Twice this year we've moved and hopefully this will be the last move until all the children are all grown and on their own. This move took it's toll and one I prefer to forget. I think I'm getting too old for these moves. Both the unexpected and the expected happened. The house is far from complete and funds are short and I need another job.
There were certain moments these past few days where I really question my self confident and courage. I have always been one to be strong, optimistic and courageous, but boy, there were times where it felt like my whole world was falling apart and I can't get back in control.
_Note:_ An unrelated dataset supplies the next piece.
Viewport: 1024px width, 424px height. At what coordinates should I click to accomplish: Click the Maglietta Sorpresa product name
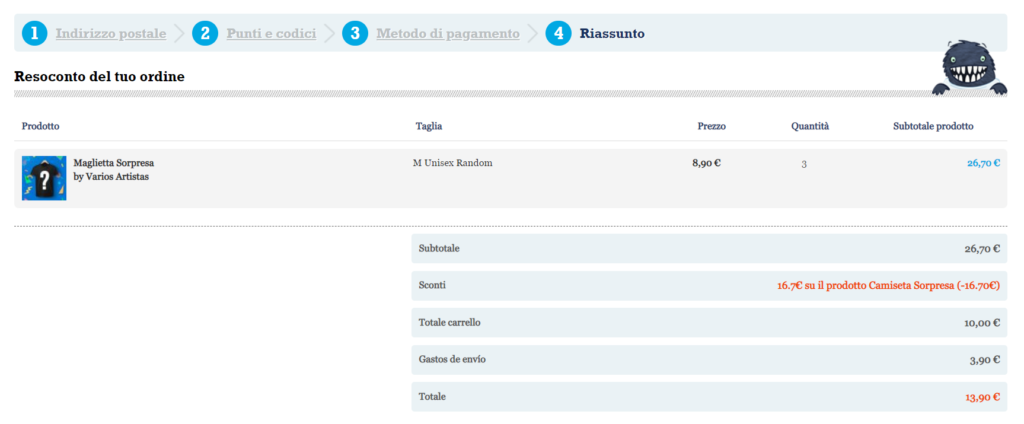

Last Sunday we didn't attend church. We had last minute cleaning up and loads to get out of the old house. We broke the Sabbath day and I needed to attend church. I needed that renewal of strengt that comes every Sunday from baring my soul during Sacrament to the Lord. I needed a gulp of that living water that I desperately in thirst for. My weekly rejuvenation process and I went without, so here I am weak and rattled. I can't wait 'til Sunday to renew my soul. Lord knows I need it.
How can in just a few short days, you feel like you've been to Hell and back? This is exactly how these moving days felt like. I'm glad though that we're finally settling in. Things are looking better and I pray it will get better. My sweet daughter Sisilia became a surprising force of strength for me, when at a moment of bottled up emotions spilled over, gave me comfort and hopeful joy. She reached over as I was in tears, and kissed me with such tenderness, gave me encouraging words. My whole world lit up with hope and it shocked me how a few loving words of encouragement can make a difference in one's life like that of night to day.
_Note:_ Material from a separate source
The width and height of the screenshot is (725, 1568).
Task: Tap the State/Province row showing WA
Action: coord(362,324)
All I know now is that it is great to be close to all my family. Both on my side and on my husband side. They're minutes away from us and whenever they need or we need anything, it's nice to just jump in the car and drive there for they are so close. Especially my dad. I've always wanted to be closer to him so when he needs something I'm never too far to help. My beloved Auntie Peta lives with my father and sister now. I miss her so very much. The only good thing is that I can go there and see them every day.
One of the many things I've learned in this life is that, "if we're not careful, we can get caught up in this world and material things that we tend to overlook what's most important in our lives and that is PEOPLE. NOT THINGS!" My FAMILY.